_Required work:_
Extract the rows from the line with "You are a computer-use agent. 1080x576" to the line with "tap(942, 184)", both included, and reproduce them unchanged.

_Element lookup records:_
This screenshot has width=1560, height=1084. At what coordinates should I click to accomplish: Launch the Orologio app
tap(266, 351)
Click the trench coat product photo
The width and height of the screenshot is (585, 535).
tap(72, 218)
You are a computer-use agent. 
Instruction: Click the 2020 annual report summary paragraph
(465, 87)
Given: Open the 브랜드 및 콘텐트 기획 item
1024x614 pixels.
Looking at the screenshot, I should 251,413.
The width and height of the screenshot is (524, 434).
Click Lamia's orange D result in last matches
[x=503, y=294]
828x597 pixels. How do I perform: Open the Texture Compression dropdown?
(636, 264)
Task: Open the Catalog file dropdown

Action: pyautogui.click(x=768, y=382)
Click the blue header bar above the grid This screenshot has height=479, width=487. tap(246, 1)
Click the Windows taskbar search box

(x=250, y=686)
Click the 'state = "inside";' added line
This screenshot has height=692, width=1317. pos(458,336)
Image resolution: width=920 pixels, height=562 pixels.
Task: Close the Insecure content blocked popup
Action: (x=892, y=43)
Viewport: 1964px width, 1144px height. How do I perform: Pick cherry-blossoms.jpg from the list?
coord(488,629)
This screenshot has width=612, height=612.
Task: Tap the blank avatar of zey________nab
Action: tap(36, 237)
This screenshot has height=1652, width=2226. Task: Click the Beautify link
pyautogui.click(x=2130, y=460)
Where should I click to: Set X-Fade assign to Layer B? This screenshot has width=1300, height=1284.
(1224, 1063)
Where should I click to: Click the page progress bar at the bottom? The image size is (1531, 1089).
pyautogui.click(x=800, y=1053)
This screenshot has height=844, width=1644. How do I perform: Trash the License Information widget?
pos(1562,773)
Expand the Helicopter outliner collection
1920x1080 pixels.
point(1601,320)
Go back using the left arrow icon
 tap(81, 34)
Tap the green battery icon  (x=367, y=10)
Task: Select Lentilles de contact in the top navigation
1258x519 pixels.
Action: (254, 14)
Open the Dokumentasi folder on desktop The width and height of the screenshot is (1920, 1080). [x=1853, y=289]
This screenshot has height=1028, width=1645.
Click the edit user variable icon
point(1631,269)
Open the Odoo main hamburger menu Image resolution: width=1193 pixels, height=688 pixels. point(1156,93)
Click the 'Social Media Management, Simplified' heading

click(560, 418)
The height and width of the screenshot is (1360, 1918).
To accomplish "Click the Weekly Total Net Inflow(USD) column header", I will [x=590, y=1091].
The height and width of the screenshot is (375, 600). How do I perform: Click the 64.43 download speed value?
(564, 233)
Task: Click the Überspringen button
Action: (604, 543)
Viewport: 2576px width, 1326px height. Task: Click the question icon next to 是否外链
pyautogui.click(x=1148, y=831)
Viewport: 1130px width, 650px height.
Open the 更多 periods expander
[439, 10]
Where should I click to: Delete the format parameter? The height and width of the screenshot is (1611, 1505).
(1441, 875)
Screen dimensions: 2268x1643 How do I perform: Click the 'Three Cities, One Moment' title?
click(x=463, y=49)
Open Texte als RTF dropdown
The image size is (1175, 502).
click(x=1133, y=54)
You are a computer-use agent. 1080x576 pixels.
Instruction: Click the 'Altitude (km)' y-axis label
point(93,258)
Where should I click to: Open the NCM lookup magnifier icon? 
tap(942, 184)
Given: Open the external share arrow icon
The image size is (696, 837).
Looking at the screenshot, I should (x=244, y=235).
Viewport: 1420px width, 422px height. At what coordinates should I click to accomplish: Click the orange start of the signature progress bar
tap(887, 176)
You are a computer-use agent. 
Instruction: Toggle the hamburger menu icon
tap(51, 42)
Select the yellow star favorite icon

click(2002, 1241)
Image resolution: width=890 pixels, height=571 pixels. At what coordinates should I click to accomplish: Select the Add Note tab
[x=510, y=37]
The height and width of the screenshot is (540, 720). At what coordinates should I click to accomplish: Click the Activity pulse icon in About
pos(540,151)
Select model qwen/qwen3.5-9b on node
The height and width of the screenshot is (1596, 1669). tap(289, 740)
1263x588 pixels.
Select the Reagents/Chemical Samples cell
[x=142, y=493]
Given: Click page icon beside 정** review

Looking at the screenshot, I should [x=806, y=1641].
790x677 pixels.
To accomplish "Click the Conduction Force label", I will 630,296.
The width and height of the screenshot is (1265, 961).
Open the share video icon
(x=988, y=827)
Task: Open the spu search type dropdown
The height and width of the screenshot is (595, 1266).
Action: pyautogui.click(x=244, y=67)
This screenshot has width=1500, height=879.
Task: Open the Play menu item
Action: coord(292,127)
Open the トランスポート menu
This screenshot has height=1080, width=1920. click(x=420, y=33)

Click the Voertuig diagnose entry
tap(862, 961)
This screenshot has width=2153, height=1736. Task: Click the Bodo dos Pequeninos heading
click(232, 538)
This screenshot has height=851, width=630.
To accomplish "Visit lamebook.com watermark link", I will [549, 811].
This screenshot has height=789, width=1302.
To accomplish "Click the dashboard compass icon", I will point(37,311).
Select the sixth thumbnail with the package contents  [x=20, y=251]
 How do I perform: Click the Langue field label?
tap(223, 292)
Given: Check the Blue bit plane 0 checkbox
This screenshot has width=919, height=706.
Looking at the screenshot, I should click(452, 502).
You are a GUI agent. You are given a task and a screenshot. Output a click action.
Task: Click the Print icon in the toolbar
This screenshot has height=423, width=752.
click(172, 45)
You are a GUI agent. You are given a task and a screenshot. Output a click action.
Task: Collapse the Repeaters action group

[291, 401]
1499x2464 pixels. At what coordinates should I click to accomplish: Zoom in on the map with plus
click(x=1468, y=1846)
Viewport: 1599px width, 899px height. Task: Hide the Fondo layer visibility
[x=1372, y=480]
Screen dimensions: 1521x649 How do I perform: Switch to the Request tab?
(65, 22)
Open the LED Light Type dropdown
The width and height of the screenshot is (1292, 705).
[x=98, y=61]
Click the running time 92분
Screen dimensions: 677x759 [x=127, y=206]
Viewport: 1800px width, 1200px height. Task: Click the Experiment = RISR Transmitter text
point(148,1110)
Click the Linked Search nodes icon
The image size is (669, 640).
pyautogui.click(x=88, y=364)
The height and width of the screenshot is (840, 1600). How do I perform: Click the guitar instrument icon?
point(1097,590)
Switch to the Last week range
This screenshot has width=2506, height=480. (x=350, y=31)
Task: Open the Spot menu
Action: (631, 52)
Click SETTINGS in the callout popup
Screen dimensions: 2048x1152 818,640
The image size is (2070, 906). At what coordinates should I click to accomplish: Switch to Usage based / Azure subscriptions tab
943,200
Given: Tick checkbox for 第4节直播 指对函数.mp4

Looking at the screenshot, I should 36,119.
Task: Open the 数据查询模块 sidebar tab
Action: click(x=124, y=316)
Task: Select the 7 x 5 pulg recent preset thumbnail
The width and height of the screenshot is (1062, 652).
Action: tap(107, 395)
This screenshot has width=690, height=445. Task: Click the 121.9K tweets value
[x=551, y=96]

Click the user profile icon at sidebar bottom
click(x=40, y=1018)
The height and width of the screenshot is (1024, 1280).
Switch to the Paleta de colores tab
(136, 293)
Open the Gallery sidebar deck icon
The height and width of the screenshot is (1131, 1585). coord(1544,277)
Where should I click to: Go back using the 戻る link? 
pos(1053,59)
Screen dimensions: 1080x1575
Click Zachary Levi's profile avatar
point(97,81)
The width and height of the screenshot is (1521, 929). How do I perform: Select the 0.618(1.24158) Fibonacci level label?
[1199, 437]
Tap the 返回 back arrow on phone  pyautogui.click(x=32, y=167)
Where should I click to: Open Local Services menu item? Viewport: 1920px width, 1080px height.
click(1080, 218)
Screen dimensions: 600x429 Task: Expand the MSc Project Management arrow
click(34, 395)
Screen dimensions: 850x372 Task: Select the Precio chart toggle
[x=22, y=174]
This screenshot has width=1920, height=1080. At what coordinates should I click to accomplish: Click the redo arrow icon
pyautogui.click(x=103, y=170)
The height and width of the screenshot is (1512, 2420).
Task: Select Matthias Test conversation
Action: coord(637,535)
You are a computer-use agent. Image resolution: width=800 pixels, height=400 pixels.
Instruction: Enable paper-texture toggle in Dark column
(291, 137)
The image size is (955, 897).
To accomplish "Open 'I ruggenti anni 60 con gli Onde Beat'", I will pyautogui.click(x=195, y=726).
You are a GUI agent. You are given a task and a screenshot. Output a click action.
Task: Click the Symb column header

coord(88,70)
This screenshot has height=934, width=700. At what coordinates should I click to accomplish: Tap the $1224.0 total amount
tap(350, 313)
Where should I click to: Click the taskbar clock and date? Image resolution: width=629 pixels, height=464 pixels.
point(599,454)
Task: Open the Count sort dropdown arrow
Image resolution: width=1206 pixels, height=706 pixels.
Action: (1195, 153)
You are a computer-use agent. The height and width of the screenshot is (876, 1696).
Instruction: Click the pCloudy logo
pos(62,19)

_Solved problem:_
You are a computer-use agent. 1080x576 pixels.
Instruction: Click the 'Altitude (km)' y-axis label
point(93,258)
Where should I click to: Open the NCM lookup magnifier icon? 
tap(942, 184)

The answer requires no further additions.